Neil Corkery was responsible for the books and records at America Engaged as recently as 2018. He and his wife Ann Corkery are influential right-wing operatives closely involved in Leonard Leo’s network of nonprofits seeking to advance religious right-wing agendas. Salon reported that the Corkerys have used the network they built alongside Leonard Leo “to prop up conservative judicial nominees”
In 2017, America Engaged made a grant totaling $950,000 to the NRA Institute of Legislative Affairs.
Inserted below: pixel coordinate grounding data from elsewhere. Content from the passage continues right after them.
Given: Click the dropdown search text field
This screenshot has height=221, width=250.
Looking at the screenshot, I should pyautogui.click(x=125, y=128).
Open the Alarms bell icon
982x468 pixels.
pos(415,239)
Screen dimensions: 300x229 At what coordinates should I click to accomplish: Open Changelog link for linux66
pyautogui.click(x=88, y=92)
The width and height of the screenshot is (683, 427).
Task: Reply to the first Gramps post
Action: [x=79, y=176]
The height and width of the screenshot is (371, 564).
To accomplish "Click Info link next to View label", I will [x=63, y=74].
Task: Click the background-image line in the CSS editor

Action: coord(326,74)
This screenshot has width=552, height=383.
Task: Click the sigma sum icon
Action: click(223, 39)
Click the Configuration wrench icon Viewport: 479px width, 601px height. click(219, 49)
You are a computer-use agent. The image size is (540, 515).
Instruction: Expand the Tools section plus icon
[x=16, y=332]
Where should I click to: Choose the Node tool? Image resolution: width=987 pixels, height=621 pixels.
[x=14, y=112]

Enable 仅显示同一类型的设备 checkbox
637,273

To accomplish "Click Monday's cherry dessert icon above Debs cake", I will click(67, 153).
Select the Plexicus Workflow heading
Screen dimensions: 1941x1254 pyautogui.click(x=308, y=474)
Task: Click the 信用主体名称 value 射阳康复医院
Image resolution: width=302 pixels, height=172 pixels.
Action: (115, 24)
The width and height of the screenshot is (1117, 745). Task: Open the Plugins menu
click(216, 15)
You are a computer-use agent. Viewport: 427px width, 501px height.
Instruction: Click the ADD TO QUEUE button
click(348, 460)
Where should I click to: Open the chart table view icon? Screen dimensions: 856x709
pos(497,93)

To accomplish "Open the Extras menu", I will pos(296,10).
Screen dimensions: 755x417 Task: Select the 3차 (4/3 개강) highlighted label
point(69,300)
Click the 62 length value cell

That same year, the NRA announced a $1 million ad campaign in support of Neil Gorsuch’s Supreme Court nomination.
In 2017, America Engaged gave $50,000 to Americans for Limited Government, a conservative nonprofit chaired by New York real estate investor and libertarian donor Howard Rich. America Engaged also gave $700,000 to the Koch-group Freedom Partners, which “strongly supported Trump’s nominees to the U.S. Supreme Court.”
In 2018, America Engaged gave $3 million to Freedom Partners and gave the anti-abortion group Susan B. Anthony List $25,000.
In 2019, America Engaged only made one grant for $500,000 to the Seminar Network Chamber of Commerce, a Koch-founded group now known as Stand Together.
CRC Advisors, a public relations firm founded in 2020 by Leonard Leo and his longtime associate, Greg Mueller, evolved out of Mueller’s existing conservative communications firm CRC Strategies, which formerly assumed the names CRC Public Relations and Creative Response Concepts. Virtually all of Leo’s nonprofit groups, including America Engaged, have paid CRC for public relations work over the years.
Organization | Amount | Year |
Creative Response Concepts | $600,251 | 2019 |
Creative Response Concepts | $760,303 | 2018 |
Creative Response Concepts | $150,000 | 2017 |
TOTAL | $1,510,554 |
America Engaged’s legal services contractor was Holtzman Vogel Josefiak Torchinsky, a boutique law firm that represents “some of the nation’s largest super PACs and their related nonprofits” on the conservative side, including American Crossroads, Americans for Prosperity, the Honest Elections Project, and the Freedom and Opportunity Fund, among others. Holtzman Vogel also represented the BH Fund. According to McClatchy, Holtzman Vogel “specializ[es] in creative legal maneuvers that allow donors to fund conservative causes to remain anonymous.”
In 2022, it was revealed that Marble Freedom Trust, a newly identified organization helmed by Leonard Leo, received a $1.6 billion dollar donation from Chicago manufacturing magnate Barre Seid. In the tax filing that revealed the donation, America Engaged, BH Fund, and the Rule of Law Trust were identified as “related entities” to Marble Freedom Trust.
In the 2017 and 2018 tax filings for America Engaged, the organization listed the Freedom and Opportunity Fund as a related entity.